Automatically associated channels: Kv1.1 , Kv1.2 , Kv1.3 , Kv1.6

Title: Modulation of Kv channel expression and function by TCR and costimulatory signals during peripheral CD4(+) lymphocyte differentiation.

Authors: Qing-Hua Liu, Bernd K Fleischmann, Brian Hondowicz, Curtis C Maier, Laurence A Turka, Katsuyuki Yui, Michael I Kotlikoff, Andrew D Wells, Bruce D Freedman

Journal, date & volume: J. Exp. Med., 2002 Oct 7 , 196, 897-909

PubMed link: http://www.ncbi.nlm.nih.gov/pubmed/12370252

Abstract
Ionic signaling pathways, including voltage-dependent potassium (Kv) channels, are instrumental in antigen-mediated responses of peripheral T cells. However, how Kv channels cooperate with other signaling pathways involved in T cell activation and differentiation is unknown. We report that multiple Kv channels are expressed by naive CD4(+) lymphocytes, and that the current amplitude and kinetics are modulated by antigen receptor-mediated stimulation and costimulatory signals. Currents expressed in naive CD4(+) lymphocytes are consistent with Kv1.1, Kv1.2, Kv1.3, and Kv1.6. Effector CD4(+) cells generated by optimal TCR and costimulation exhibit only Kv1.3 current, but at approximately sixfold higher levels than naive cells.

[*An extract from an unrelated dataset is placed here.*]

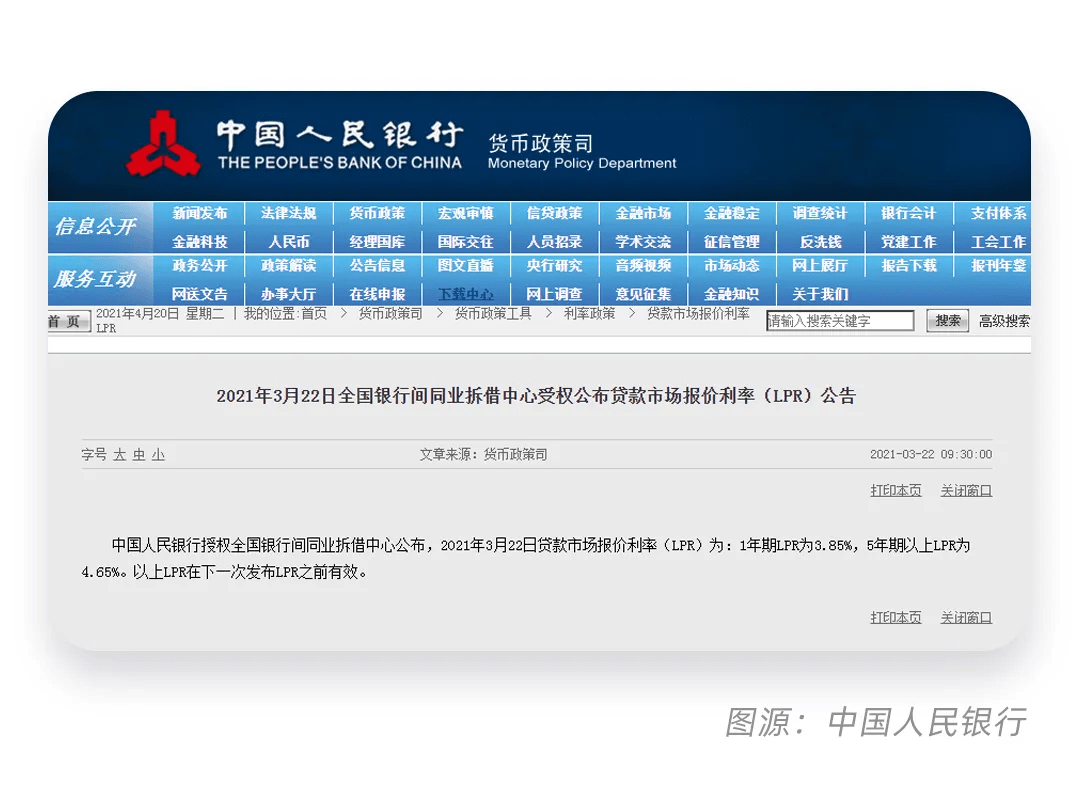Select 报告下载 in the service navigation
This screenshot has height=804, width=1080.
coord(908,266)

CD4(+) lymphocytes anergized through partial stimulation exhibit similar Kv1.1, Kv1.2, and/or Kv1.6 currents, but approximately threefold more Kv1.3 current than naive cells. To determine if Kv channels contribute to the distinct functions of naive, effector, and anergized T cells, we tested their role in immunoregulatory cytokine production. Each Kv channel is required for maximal IL-2 production by naive CD4(+) lymphocytes, whereas none appears to play a role in IL-2, IL-4, or IFN-gamma production by effector cells. Interestingly, Kv channels in anergized lymphocytes actively suppress IL-4 production, and these functions are consistent with a role in regulating the membrane potential and calcium signaling.